**Goal of the exercise:**
Reproduce the entries from the beginning up to and including the line with "will (740, 328).", requests and all, increasing each coordinate in the answers by 133.

Stored data entries
_ _ _

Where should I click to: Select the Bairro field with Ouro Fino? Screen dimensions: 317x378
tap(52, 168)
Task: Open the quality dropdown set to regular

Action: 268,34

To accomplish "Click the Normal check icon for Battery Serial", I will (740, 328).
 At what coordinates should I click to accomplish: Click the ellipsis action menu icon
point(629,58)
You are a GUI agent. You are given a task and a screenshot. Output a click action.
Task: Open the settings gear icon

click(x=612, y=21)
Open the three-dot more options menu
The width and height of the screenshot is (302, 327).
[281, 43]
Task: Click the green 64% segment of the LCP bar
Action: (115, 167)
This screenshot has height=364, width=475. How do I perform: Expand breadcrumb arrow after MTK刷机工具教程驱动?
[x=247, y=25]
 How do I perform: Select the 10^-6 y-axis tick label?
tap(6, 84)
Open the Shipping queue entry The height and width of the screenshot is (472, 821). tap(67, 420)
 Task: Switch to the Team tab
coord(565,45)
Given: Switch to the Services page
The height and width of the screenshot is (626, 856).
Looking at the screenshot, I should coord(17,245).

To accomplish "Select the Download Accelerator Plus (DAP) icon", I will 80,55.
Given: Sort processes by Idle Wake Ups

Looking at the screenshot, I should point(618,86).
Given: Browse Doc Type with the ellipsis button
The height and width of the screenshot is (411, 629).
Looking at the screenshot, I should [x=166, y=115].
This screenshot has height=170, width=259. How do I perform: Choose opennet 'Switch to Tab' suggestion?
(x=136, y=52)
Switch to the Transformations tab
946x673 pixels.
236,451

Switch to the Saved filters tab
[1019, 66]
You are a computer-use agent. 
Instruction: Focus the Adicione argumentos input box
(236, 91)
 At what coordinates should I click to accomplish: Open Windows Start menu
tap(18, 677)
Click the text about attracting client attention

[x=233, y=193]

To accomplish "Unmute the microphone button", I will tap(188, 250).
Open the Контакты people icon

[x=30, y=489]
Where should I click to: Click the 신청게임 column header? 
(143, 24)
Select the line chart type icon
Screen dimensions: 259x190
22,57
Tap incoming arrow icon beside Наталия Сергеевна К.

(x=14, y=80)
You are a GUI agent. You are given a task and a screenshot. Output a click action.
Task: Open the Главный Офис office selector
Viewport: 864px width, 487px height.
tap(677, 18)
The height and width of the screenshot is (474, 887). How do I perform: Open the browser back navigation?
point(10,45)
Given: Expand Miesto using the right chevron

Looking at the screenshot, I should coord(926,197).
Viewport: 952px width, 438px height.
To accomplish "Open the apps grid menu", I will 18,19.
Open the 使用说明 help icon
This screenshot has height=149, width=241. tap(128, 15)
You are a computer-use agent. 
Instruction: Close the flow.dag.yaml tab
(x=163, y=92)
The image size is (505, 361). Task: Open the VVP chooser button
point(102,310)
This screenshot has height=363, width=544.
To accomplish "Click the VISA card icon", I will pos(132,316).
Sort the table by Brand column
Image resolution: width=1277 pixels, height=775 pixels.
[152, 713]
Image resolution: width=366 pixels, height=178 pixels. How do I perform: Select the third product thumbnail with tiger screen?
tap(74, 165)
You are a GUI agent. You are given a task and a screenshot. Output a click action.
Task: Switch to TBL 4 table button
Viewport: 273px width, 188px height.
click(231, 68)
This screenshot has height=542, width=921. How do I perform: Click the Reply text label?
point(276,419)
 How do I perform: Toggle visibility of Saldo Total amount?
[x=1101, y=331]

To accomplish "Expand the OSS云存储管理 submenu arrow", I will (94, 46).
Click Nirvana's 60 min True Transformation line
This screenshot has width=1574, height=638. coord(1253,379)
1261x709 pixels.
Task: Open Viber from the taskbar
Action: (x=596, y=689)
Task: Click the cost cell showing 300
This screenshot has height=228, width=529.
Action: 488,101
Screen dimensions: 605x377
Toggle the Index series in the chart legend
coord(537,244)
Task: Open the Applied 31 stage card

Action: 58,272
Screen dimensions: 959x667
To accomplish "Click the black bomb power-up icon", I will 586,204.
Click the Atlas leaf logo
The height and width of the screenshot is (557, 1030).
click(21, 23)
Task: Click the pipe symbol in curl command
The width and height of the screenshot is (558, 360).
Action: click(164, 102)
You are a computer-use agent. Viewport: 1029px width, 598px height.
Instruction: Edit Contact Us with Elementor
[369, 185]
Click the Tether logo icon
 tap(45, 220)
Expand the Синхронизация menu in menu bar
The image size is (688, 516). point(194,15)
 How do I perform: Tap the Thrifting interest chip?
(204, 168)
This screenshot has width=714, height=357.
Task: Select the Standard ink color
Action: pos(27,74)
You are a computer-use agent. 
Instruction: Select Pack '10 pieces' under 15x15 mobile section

_ _ _

**Expected answer:**
Where should I click to: Select the Bairro field with Ouro Fino? Screen dimensions: 317x378
tap(185, 301)
Task: Open the quality dropdown set to regular

Action: 401,167

To accomplish "Click the Normal check icon for Battery Serial", I will (873, 461).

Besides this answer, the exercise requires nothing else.